### EXERCISE PROMPT
Word for word, set down every line of the entries below from the line with "You are a computer-use agent." to the line with "Instruction: Click the", including both, and no other line.

### DATA

====

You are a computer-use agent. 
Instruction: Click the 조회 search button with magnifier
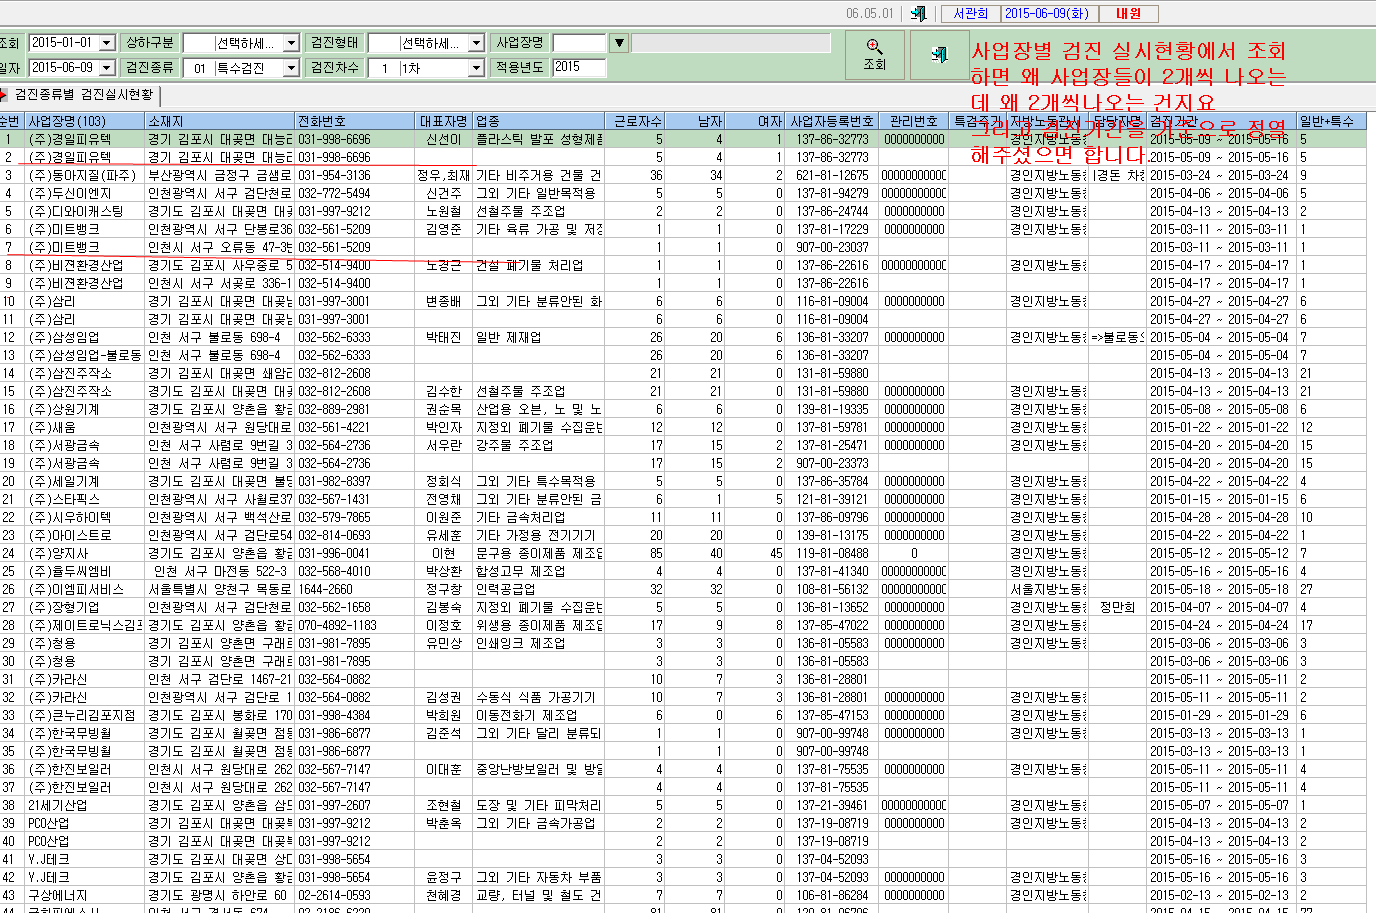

====

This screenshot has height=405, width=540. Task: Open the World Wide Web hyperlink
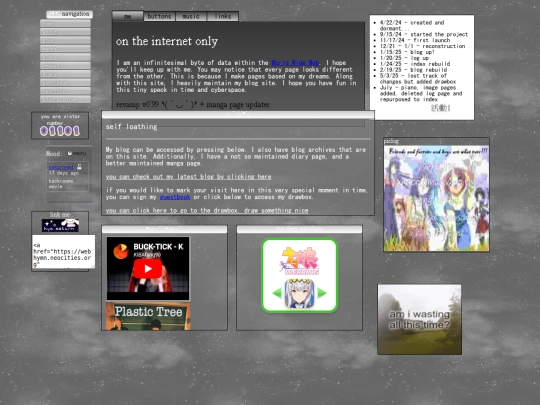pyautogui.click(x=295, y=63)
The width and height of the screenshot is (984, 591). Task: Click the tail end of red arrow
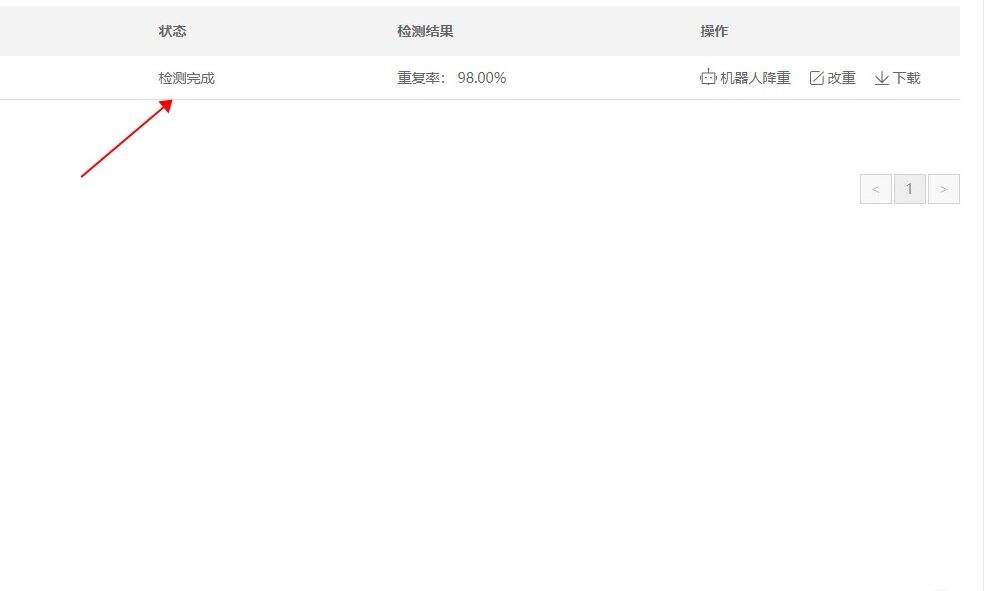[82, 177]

====

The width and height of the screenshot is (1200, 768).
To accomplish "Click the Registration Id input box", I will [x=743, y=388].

====

### OUTPUT FOR THIS TASK
You are a computer-use agent. 
Instruction: Click the 조회 search button with magnifier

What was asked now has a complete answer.